Nothing but the records, repeated word for word and free of pictures, belongs in the answer.

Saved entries
************

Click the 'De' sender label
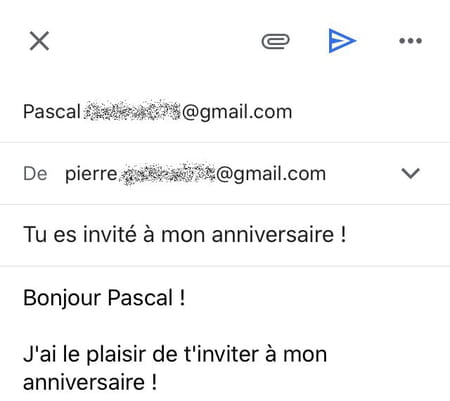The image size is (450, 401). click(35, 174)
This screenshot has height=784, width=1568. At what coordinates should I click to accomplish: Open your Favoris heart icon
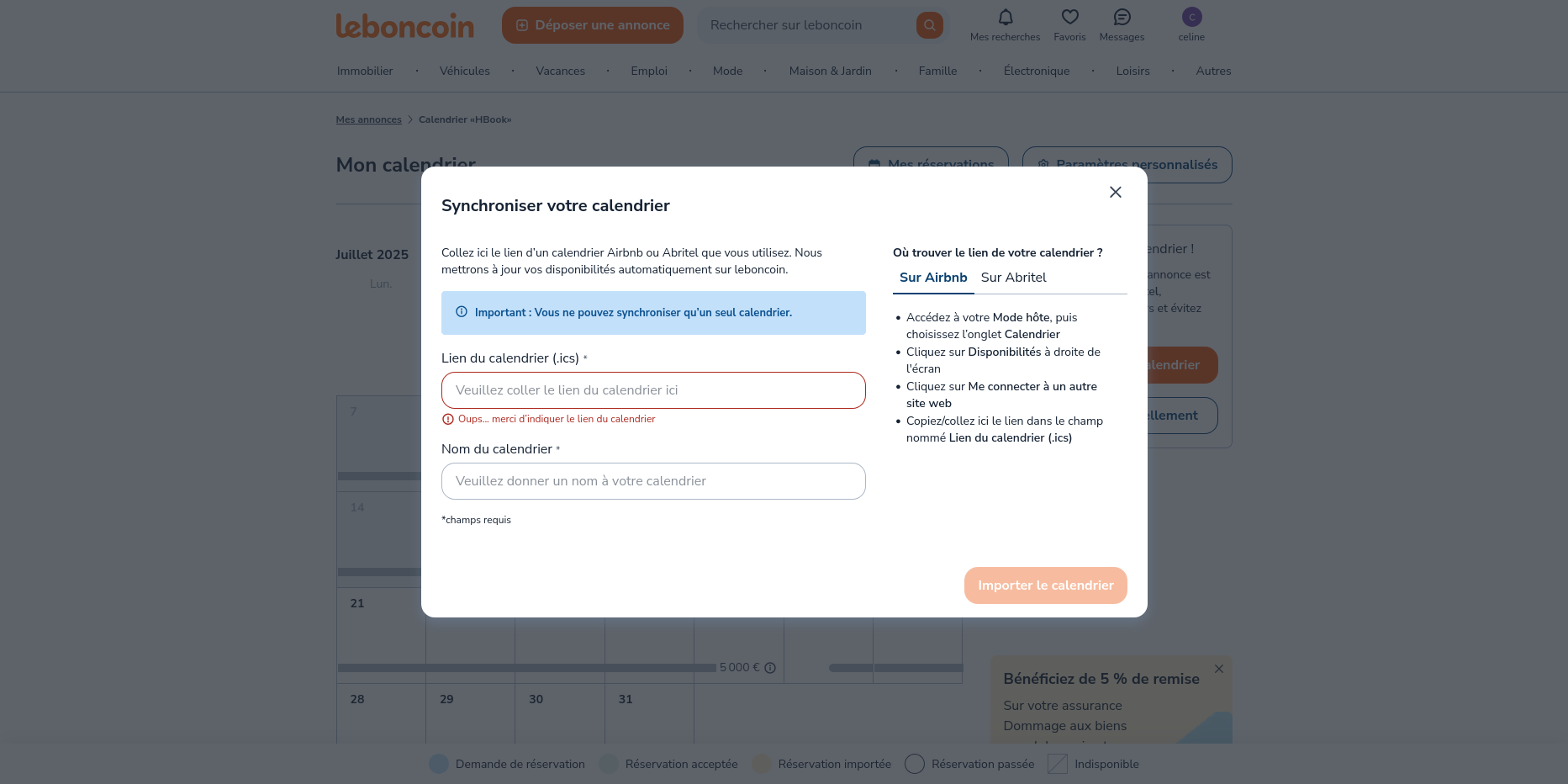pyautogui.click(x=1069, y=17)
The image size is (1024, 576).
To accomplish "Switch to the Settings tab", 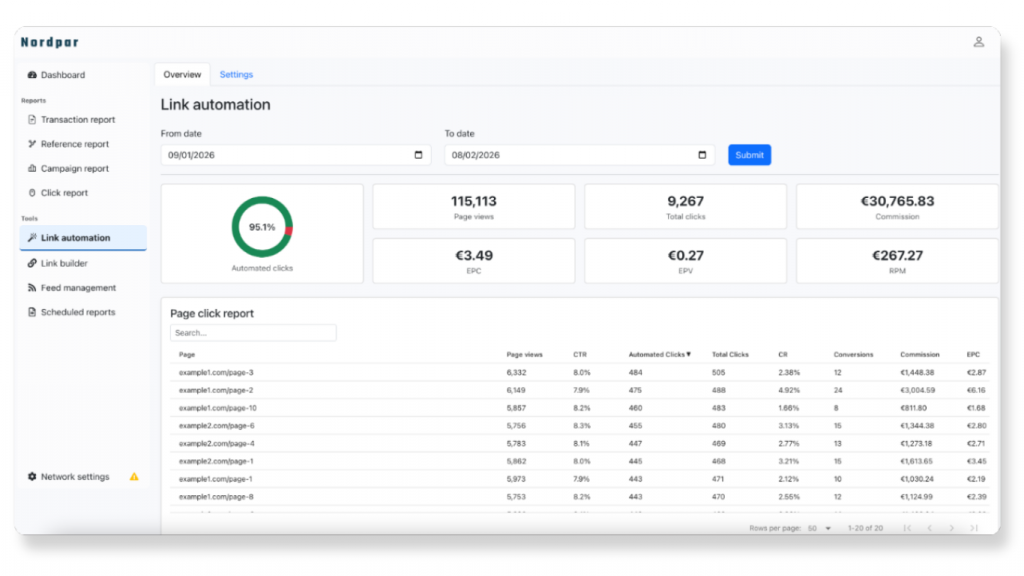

************

• [Task response]:
Click the 'De' sender label
The image size is (450, 401). click(35, 174)
This screenshot has height=784, width=1568. At what coordinates should I click to accomplish: Open your Favoris heart icon
pyautogui.click(x=1069, y=17)
The image size is (1024, 576).
To accomplish "Switch to the Settings tab", 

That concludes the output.